Sarebbe troppo lungo ricostruire il processo. Lo ha fatto ottimamente Gabriele Ferluga con il libro Il processo Braibanti, nel 2003. A noi, qui, basti dire che dopo quattro anni, Aldo Braibanti fu condannato a nove anni di carcere. Fu il primo e l’unico ad essere processato e condannato per il reato di plagio nella storia italiana.

In realtà, sotto accusa, durante il processo, non fu solo Braibanti, ma l’omosessualità. Tutti volevano sapere se dietro la vaga e opinabile accusa di plagio si celasse una relazione omosessuale. Anzi, come dichiarò il sostituto procuratore, la convivenza di Braibanti con i giovani «si sarebbe svolta in un clima di perversione sessuale in relazione alla quale qualche teste ha fornito descrizioni ampie e dettagliate che fanno pensare a forme di ossessione sessuale». Non fu accolta la richiesta di Giovanni, che avrebbe voluto essere ascoltato dai magistrati e non dai medici. Né furono prese in considerazione le smentite di Braibanti circa le «ampie e dettagliate» descrizioni di comportamenti morbosi e ossessivi.

Il processo si aprì il 12 giugno 1968. Braibanti era già detenuto da sette mesi.
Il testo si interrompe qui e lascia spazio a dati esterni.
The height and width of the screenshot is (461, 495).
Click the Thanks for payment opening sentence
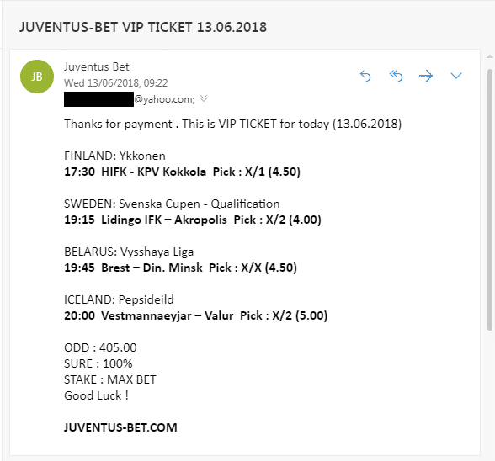(232, 124)
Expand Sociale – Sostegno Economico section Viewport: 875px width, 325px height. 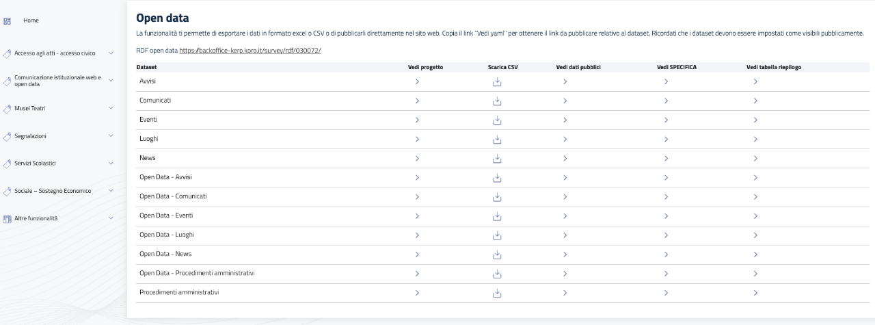pyautogui.click(x=111, y=191)
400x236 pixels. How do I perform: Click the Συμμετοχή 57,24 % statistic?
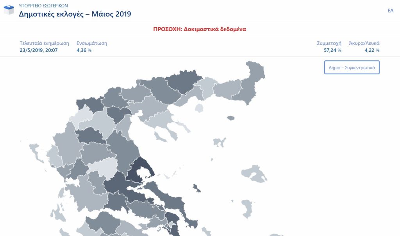point(329,47)
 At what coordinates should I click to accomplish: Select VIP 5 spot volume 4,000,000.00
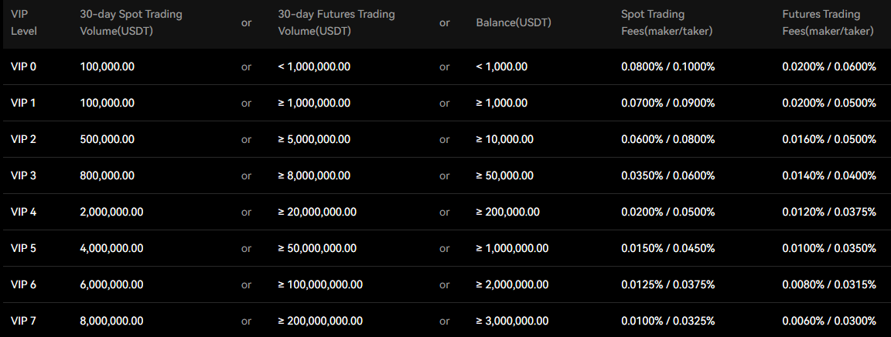point(112,248)
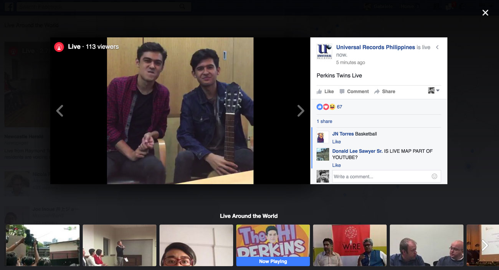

La sentenza giunse il 13 luglio. A nulla servì la mobilitazione di intellettuali e scrittori. L’omosessualità era stata condannata. Nelle 177 pagine della sentenza, si leggono affermazioni di questo tipo: è possibile che «la tendenza omosessuale induca a stati psichici vicini alle neurosi ossessive o coatte, rendendo più facile la suggestionabilità del soggetto, specie se già caratteriologicamente proclive alla neurosi». Era, l’omosessualità, lo strumento e la conseguenza del plagio. E l’omosessualità era considerata, nelle parole della sentenza come in quelle del pubblico ministero, una questione clinica, una patologia.

In appello, la condanna fu ridotta a quattro anni, di cui due condonati per «meriti resistenziali». Il reato di plagio fu ridimensionato a «tentativo di plagio».

Aldo Braibanti fu rimesso in libertà il 5 dicembre del 1969, dopo due anni di carcere. Dieci anni dopo, in un’intervista rilasciata a Felix Cossolo, Braibanti commentò così l’esito della sua vicenda giudiziaria: «Bisognava trovare un compromesso secondo il quale io potessi essere rimesso in libertà e i giudici non ci facessero una figura di merda».

Oggi, il reato di plagio non c’è più. Di omosessualità si parla liberamente. Ma a condizione che non si manifesti. Perché nel nostro Belpaese, come nell’Italia degli anni Sessanta, l’omosessualità o non esiste o non deve esistere.